- [CHALLENGES]:
1. In the passage on EU landscape management, echo the text starting at the words "The tool has" and ending after "the rural landscape.".
2. Shorten the paragraph of the passage on EU landscape management that opens with "The tool has been developed", keeping its main facts.

This work is an interdisciplinary, cross-cultural, widely-calibrated checklist for EU sustainable landscape management, which is intended to serve both as an analytical tool of reference as well as a design tool for local, regional and European policy making on sustainable developments.
The tool has been developed out of a multidisciplinary study in EU countries which was designed to find out what would be the overall requirements for a sustainable management of the landscape of rural areas. Could these stipulations be brought together in a comprehensive system with sufficient consistency to comply with the notion that the landscape is an entity, which should be managed accordingly? Cooperation of the scientific experts with those involved in the practical side, and alternating plenary reporting with subgroup visits to farms in the rural landscapes of the participants' countries, allowed for the development of some truly interdisciplinary teamwork. Organic agriculture has been included to find out how organic agriculture contributes to the rural landscape.

- [EXCERPTED DATA]:
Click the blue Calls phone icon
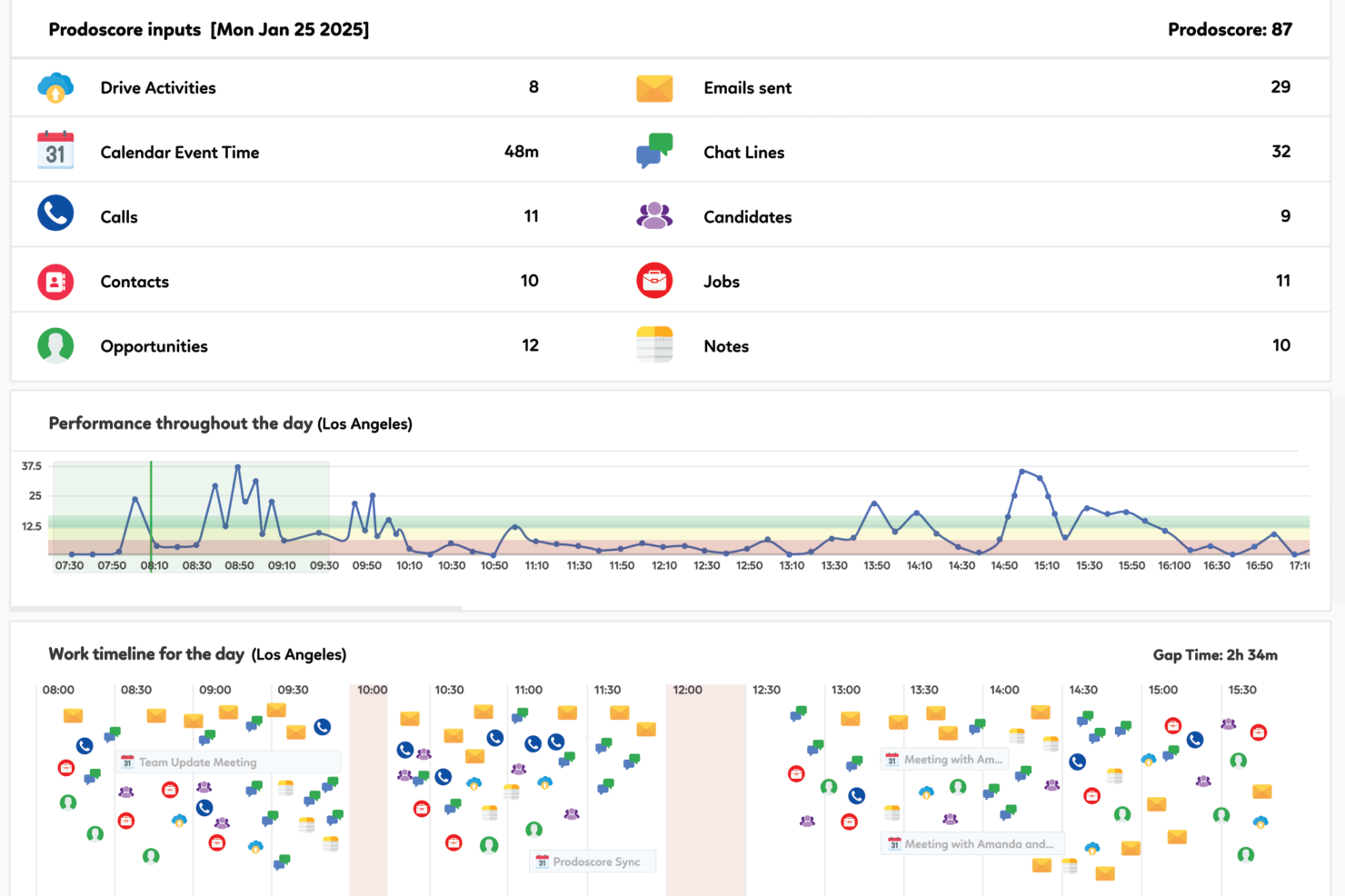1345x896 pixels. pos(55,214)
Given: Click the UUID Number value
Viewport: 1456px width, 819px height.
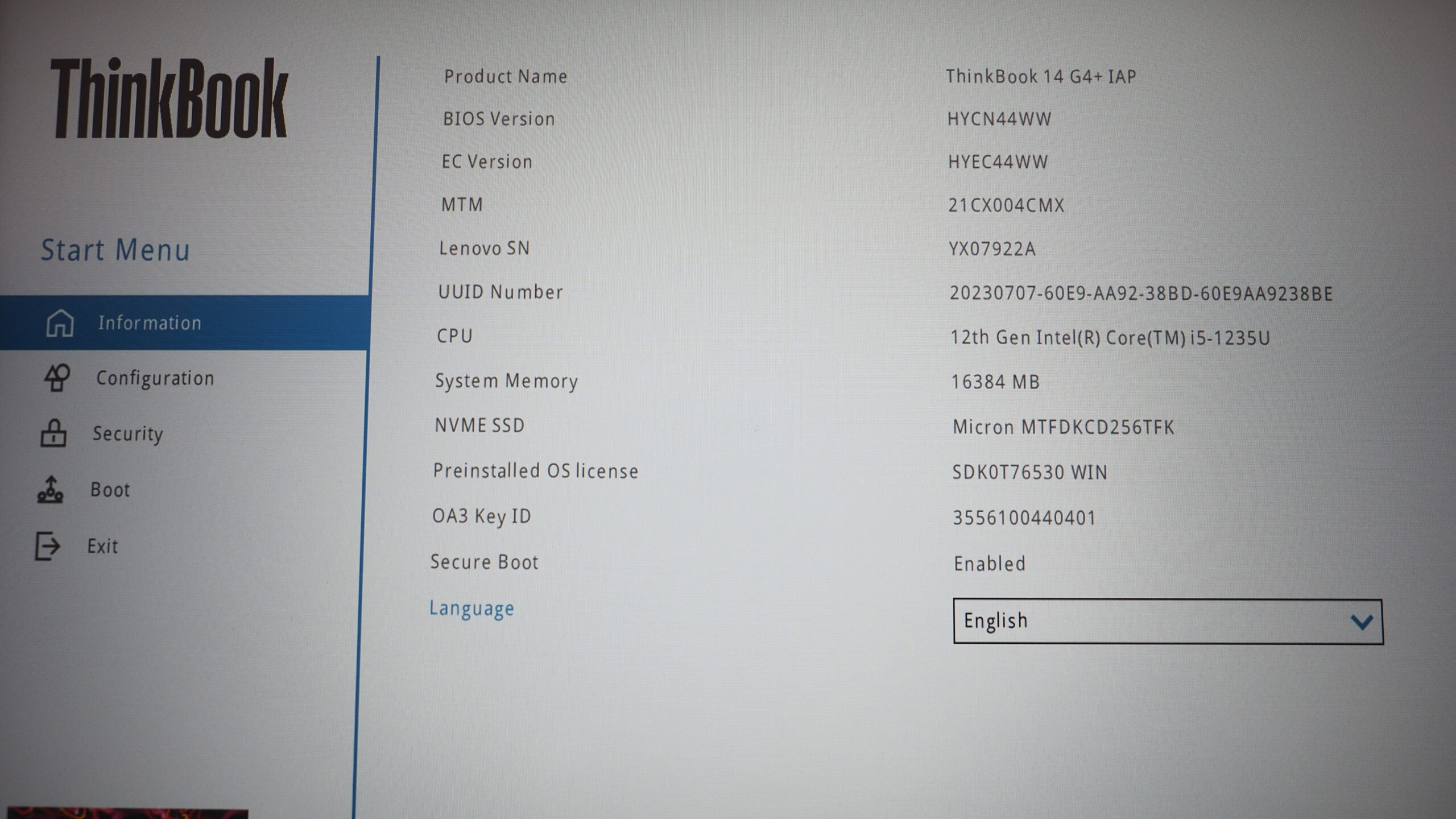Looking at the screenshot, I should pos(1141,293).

...

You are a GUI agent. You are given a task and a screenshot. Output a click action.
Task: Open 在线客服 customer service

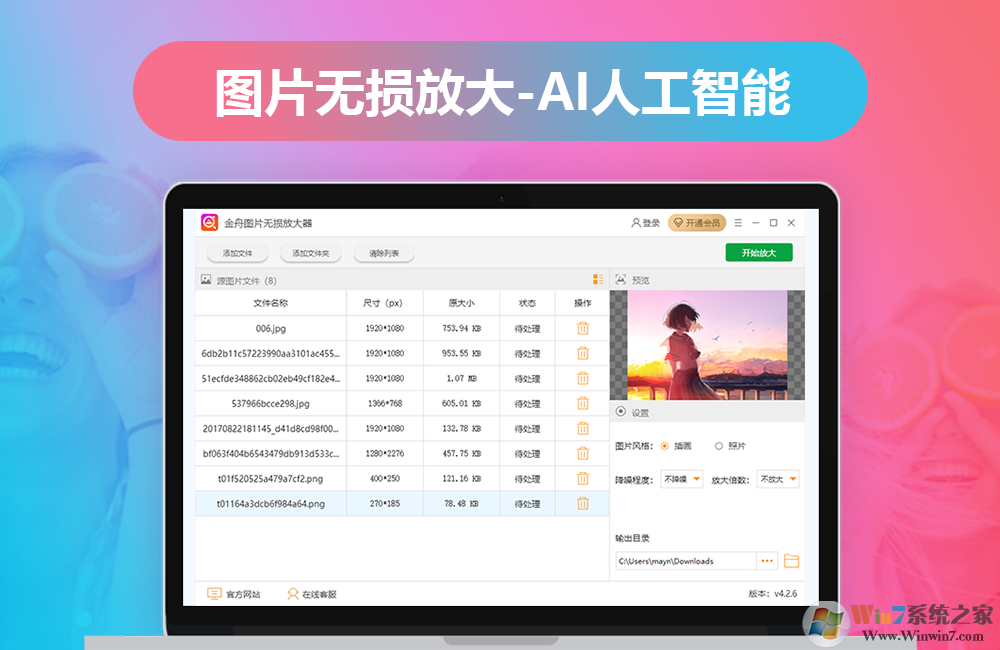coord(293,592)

- [ANSWERS TO THE PROBLEMS]:
1.
The tool has been developed out of a multidisciplinary study in EU countries which was designed to find out what would be the overall requirements for a sustainable management of the landscape of rural areas. Could these stipulations be brought together in a comprehensive system with sufficient consistency to comply with the notion that the landscape is an entity, which should be managed accordingly? Cooperation of the scientific experts with those involved in the practical side, and alternating plenary reporting with subgroup visits to farms in the rural landscapes of the participants' countries, allowed for the development of some truly interdisciplinary teamwork. Organic agriculture has been included to find out how organic agriculture contributes to the rural landscape.

2. The tool came from a multidisciplinary study in EU countries. The study set out to identify the overall requirements for sustainably managing rural landscapes. It also asked whether these requirements could form one consistent system that treats the landscape as an entity. Scientific experts worked with practitioners, and the study alternated plenary reporting with subgroup visits to farms in the participants' countries, which produced truly interdisciplinary teamwork. Organic agriculture was included to learn how it contributes to the rural landscape.